The records below need to come back exactly as they are, pictures omitted.

(Stored items)
##########
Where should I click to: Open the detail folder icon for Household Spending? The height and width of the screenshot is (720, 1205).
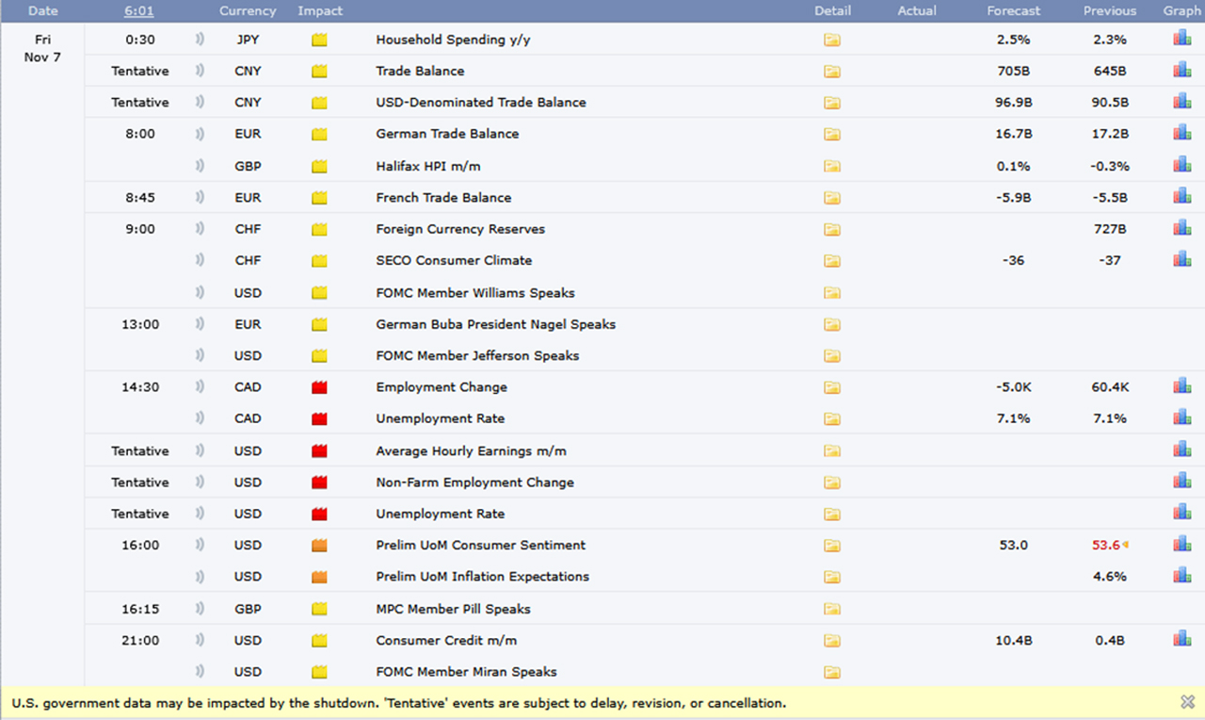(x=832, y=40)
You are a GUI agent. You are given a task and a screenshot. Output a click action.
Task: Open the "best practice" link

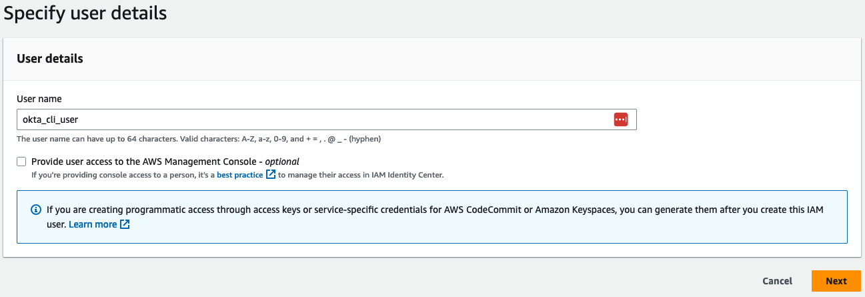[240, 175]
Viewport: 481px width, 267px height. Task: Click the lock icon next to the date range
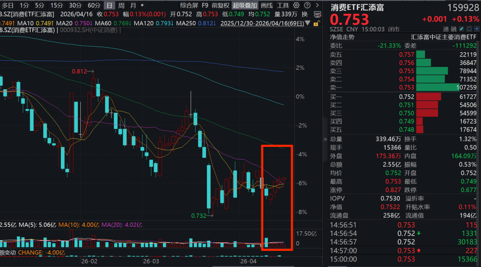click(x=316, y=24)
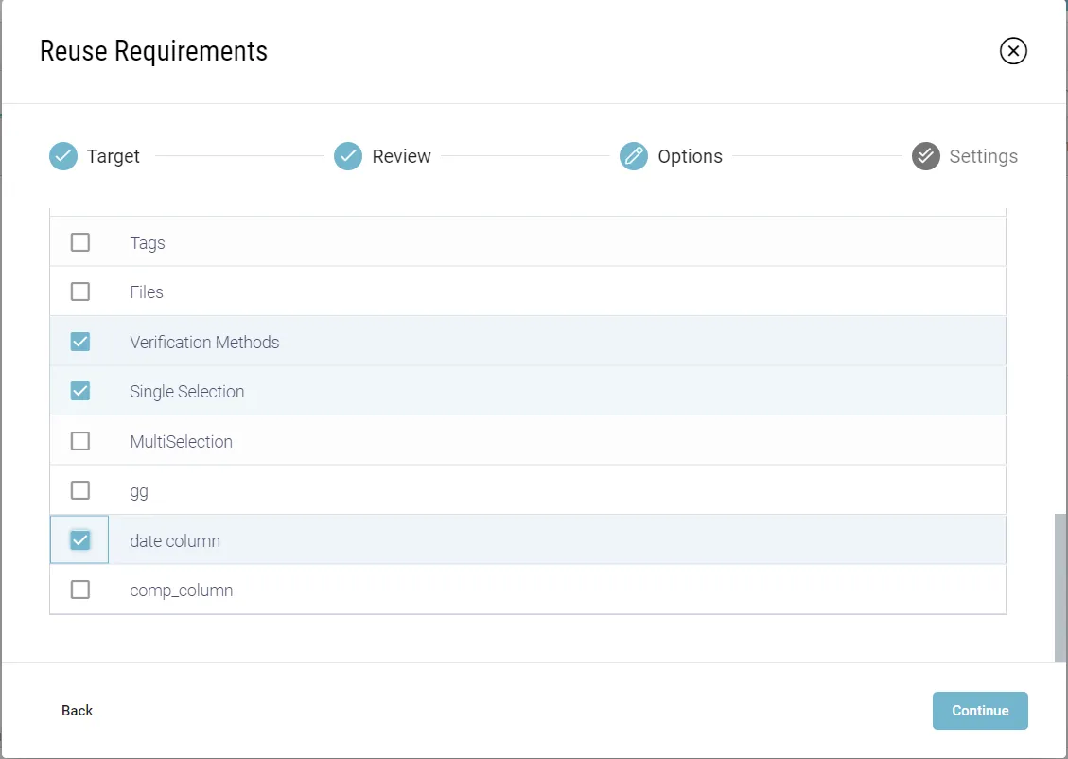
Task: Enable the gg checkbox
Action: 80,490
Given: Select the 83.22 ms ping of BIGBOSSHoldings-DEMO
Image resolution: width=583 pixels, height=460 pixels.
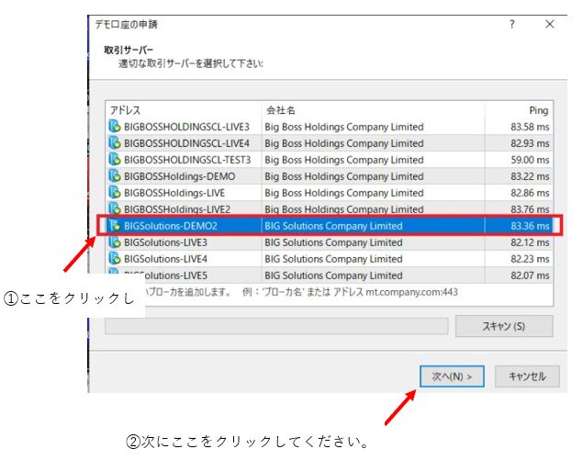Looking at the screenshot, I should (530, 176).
##########
- **Written solution**
Where should I click to: Open the detail folder icon for Household Spending? The height and width of the screenshot is (720, 1205).
(x=832, y=40)
You are a GUI agent. You are given a task and a screenshot. Output a click action.
Task: Open the "best practice" link

[240, 175]
Viewport: 481px width, 267px height. Task: Click the lock icon next to the date range
click(x=316, y=24)
Task: Enable the gg checkbox
Action: 80,490
Given: Select the 83.22 ms ping of BIGBOSSHoldings-DEMO
Image resolution: width=583 pixels, height=460 pixels.
Looking at the screenshot, I should (530, 176).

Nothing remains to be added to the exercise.